ACL蔚山現代との第1戦に臨んだ浦和のスターティングメンバー。入れ替わりはあるのか?写真:徳原隆元/(C)Takamoto TOKUHARA

通常より多めの構成。覚悟を受け止めるようにウォームアップから大槻監督はじっと選手たちを見守っていた。

[ACL 決勝T①-2nd] 蔚山現代 – 浦和/2019年6月26日20:00/蔚山文殊サッカースタジアム

 アジアチャンピオンズリーグ(ACL)の決勝トーナメント1回戦(ラウンド16)、浦和レッズ対蔚山現代のセカンドレグが今日6月26日、蔚山文殊サッカースタジアムで行われる。

 ホームでの第1戦を1-2で落としている浦和がベスト8に勝ち進むには、2点以上を取っての勝利が必須。または、2-1で勝利を収め、延長戦、PK戦まで持ち込むか。なお準々決勝のカードは再抽選で決まる。

 今回の浦和の帯同メンバーは20人。興梠慎三、杉本健勇、アンドリュー・ナバウト、ファブリシオ、汰木康也、武藤雄樹、宇賀神友弥、山中亮輔、橋岡大樹、森脇良太、長澤和輝、青木拓矢、エヴェルトン、柴戸海、鈴木大輔、槙野智章、岩波拓也、マウリシオ、西川周作、福島春樹。。
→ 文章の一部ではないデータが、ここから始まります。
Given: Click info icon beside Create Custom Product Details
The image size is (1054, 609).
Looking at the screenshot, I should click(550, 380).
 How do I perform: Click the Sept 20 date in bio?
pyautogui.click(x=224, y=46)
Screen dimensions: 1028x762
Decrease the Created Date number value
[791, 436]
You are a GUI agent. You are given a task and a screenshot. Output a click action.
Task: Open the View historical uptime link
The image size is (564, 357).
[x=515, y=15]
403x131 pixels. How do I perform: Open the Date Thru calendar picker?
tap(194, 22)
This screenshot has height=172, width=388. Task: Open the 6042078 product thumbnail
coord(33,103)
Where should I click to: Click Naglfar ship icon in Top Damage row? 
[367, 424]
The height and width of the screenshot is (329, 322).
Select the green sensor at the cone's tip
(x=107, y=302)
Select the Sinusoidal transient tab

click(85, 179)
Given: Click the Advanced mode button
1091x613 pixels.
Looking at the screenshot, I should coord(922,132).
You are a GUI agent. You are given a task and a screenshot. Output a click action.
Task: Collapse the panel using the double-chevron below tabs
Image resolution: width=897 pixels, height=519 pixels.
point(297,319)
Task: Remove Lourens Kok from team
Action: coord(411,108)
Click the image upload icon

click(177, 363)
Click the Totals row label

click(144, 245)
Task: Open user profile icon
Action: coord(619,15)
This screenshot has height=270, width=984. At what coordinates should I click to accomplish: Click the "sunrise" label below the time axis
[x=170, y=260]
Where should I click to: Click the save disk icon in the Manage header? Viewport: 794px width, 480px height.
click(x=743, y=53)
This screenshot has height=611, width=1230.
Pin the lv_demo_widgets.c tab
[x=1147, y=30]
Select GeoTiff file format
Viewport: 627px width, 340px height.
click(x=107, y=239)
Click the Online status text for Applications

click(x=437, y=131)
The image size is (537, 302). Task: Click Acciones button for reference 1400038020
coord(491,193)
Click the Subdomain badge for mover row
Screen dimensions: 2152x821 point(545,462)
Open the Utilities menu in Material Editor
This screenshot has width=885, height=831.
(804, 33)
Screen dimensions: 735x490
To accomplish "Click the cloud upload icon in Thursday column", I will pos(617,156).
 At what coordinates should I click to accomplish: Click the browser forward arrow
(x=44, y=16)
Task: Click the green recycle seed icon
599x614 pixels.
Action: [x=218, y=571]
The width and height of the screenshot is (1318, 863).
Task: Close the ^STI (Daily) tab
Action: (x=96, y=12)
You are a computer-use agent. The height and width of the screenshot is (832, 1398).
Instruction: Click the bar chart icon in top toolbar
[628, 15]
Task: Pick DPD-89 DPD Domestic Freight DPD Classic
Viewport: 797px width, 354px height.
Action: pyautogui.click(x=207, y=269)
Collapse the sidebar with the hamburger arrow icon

つまり、そのなかから試合当日は、2人がベンチからも外れることになる。ちなみに、ACLの外国人選手登録の規定により、大槻監督からの評価が高いマルティノスは、前体制時の提出したリストからも外れている(ベスト8に進むと、登録リストが再提出される)。

 通常であれば遠征は、先発11人と控え7人の計18人、万が一に備えて1人プラスの計19人で臨むことが多い。

 今回さらに1人多いことは何を物語っているのか。

 まず、橋岡大樹らケガなどから久々に合流した選手たちのコンディションを、大槻毅監督が直前まで見極めたいという意向が感じられる。同時にそれは、ギリギリまで競わせる、という意味でもある。

 若い選手、30代の選手、浦和をけん引してきた選手、新たに加わった即戦力の選手たち、2017年にACL制覇へ導いた選手、初めてACLの決勝トーナメントを戦う選手……。チームとしても過渡期を迎えるなか、あらゆる状況を想定し、指揮官が最後に決断を下す。浦和がこの一戦に懸けていることが伝わってくる。

 もちろん、メンバーを若干多めに構成した遠征が、これからスタンダードになっていく可能性もある。クラブとしては決して特別なことではないかもしれない。

 ただ、20人の選手は誰もがこの特別な一戦に出るため、この韓国の決戦の地に来ている。その選手たちの覚悟をしっかり受け止めるように、スタジアムで行われた前日練習、ウォームアップの段階から、全員の動きに目を配る大槻監督の姿があった。いい緊張感が漂っていた。

 どのような11人と7人で蔚山現代に臨むのか。また外れる2人は誰なのか。そこもまた一つの注目点となる。目指すのは、ただ一つ、ベスト8に勝ち進むことだ。キックオフは20時。アウェーの地から歓喜を届けたい。